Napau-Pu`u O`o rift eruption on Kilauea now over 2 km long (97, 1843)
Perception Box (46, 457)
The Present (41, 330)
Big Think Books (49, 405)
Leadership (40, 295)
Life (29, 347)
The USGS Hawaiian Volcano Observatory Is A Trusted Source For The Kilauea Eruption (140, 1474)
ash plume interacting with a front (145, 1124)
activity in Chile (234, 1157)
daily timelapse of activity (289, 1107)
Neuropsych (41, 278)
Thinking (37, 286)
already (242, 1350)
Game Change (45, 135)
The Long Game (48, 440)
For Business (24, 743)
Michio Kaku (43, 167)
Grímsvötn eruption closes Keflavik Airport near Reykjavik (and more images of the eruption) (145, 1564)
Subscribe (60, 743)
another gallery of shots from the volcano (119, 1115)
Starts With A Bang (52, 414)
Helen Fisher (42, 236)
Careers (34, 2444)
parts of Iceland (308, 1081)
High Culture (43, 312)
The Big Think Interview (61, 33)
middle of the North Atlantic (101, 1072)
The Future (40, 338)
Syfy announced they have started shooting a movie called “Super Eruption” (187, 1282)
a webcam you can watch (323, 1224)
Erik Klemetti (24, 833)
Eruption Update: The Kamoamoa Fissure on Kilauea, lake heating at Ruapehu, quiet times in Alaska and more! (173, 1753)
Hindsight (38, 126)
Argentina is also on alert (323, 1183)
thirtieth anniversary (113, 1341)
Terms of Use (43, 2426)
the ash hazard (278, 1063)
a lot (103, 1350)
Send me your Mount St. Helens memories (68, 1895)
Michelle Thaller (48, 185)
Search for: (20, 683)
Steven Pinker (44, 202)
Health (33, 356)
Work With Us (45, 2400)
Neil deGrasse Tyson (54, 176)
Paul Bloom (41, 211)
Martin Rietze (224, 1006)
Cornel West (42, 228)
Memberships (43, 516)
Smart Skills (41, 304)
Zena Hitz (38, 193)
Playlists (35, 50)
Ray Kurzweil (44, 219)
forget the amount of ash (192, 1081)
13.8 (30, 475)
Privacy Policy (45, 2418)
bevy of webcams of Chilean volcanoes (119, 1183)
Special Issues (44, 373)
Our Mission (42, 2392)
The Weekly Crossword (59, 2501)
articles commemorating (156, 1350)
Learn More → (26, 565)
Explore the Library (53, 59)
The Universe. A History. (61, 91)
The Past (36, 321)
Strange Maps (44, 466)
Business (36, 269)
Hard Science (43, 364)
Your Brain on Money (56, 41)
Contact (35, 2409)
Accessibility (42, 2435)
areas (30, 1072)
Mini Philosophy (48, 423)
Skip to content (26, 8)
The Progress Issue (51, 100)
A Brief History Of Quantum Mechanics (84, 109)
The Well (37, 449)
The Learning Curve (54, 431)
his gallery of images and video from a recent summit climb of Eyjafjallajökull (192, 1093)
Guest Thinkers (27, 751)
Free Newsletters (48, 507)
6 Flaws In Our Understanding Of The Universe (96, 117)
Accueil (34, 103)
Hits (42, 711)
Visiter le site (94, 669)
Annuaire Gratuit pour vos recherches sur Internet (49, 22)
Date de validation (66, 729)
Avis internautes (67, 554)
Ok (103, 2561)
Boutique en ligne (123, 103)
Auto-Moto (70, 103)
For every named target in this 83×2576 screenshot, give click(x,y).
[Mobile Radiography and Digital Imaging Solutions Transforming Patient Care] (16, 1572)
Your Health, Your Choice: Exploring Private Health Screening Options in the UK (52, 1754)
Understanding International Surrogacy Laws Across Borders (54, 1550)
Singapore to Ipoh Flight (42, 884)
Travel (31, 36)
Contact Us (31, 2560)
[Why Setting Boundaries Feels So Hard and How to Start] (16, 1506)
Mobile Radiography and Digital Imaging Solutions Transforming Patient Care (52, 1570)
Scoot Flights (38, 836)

++++++++

*HOW TO COMPLETE THIS TASK*
The whole listing, word for word, is the required answer.

*OUTPUT FOR THIS TASK*
Napau-Pu`u O`o rift eruption on Kilauea now over 2 km long (97, 1843)
Perception Box (46, 457)
The Present (41, 330)
Big Think Books (49, 405)
Leadership (40, 295)
Life (29, 347)
The USGS Hawaiian Volcano Observatory Is A Trusted Source For The Kilauea Eruption (140, 1474)
ash plume interacting with a front (145, 1124)
activity in Chile (234, 1157)
daily timelapse of activity (289, 1107)
Neuropsych (41, 278)
Thinking (37, 286)
already (242, 1350)
Game Change (45, 135)
The Long Game (48, 440)
For Business (24, 743)
Michio Kaku (43, 167)
Grímsvötn eruption closes Keflavik Airport near Reykjavik (and more images of the eruption) (145, 1564)
Subscribe (60, 743)
another gallery of shots from the volcano (119, 1115)
Starts With A Bang (52, 414)
Helen Fisher (42, 236)
Careers (34, 2444)
parts of Iceland (308, 1081)
High Culture (43, 312)
The Big Think Interview (61, 33)
middle of the North Atlantic (101, 1072)
The Future (40, 338)
Syfy announced they have started shooting a movie called “Super Eruption” (187, 1282)
a webcam you can watch (323, 1224)
Erik Klemetti (24, 833)
Eruption Update: The Kamoamoa Fissure on Kilauea, lake heating at Ruapehu, quiet times in Alaska and more! (173, 1753)
Hindsight (38, 126)
Argentina is also on alert (323, 1183)
thirtieth anniversary (113, 1341)
Terms of Use (43, 2426)
the ash hazard (278, 1063)
a lot (103, 1350)
Send me your Mount St. Helens memories (68, 1895)
Michelle Thaller (48, 185)
Search for: (20, 683)
Steven Pinker (44, 202)
Health (33, 356)
Work With Us (45, 2400)
Neil deGrasse Tyson (54, 176)
Paul Bloom (41, 211)
Martin Rietze (224, 1006)
Cornel West (42, 228)
Memberships (43, 516)
Smart Skills (41, 304)
Zena Hitz (38, 193)
Playlists (35, 50)
Ray Kurzweil (44, 219)
forget the amount of ash (192, 1081)
13.8 (30, 475)
Privacy Policy (45, 2418)
bevy of webcams of Chilean volcanoes (119, 1183)
Special Issues (44, 373)
Our Mission (42, 2392)
The Weekly Crossword (59, 2501)
articles commemorating (156, 1350)
Learn More → (26, 565)
Explore the Library (53, 59)
The Universe. A History. (61, 91)
The Past (36, 321)
Strange Maps (44, 466)
Business (36, 269)
Hard Science (43, 364)
Your Brain on Money (56, 41)
Contact (35, 2409)
Accessibility (42, 2435)
areas (30, 1072)
Mini Philosophy (48, 423)
Skip to content (26, 8)
The Progress Issue (51, 100)
A Brief History Of Quantum Mechanics (84, 109)
The Well (37, 449)
The Learning Curve (54, 431)
his gallery of images and video from a recent summit climb of Eyjafjallajökull (192, 1093)
Guest Thinkers (27, 751)
Free Newsletters (48, 507)
6 Flaws In Our Understanding Of The Universe (96, 117)
Accueil (34, 103)
Hits (42, 711)
Visiter le site (94, 669)
Annuaire Gratuit pour vos recherches sur Internet (49, 22)
Date de validation (66, 729)
Avis internautes (67, 554)
Ok (103, 2561)
Boutique en ligne (123, 103)
Auto-Moto (70, 103)
For every named target in this 83×2576 screenshot, give click(x,y).
[Mobile Radiography and Digital Imaging Solutions Transforming Patient Care] (16, 1572)
Your Health, Your Choice: Exploring Private Health Screening Options in the UK (52, 1754)
Understanding International Surrogacy Laws Across Borders (54, 1550)
Singapore to Ipoh Flight (42, 884)
Travel (31, 36)
Contact Us (31, 2560)
[Why Setting Boundaries Feels So Hard and How to Start] (16, 1506)
Mobile Radiography and Digital Imaging Solutions Transforming Patient Care (52, 1570)
Scoot Flights (38, 836)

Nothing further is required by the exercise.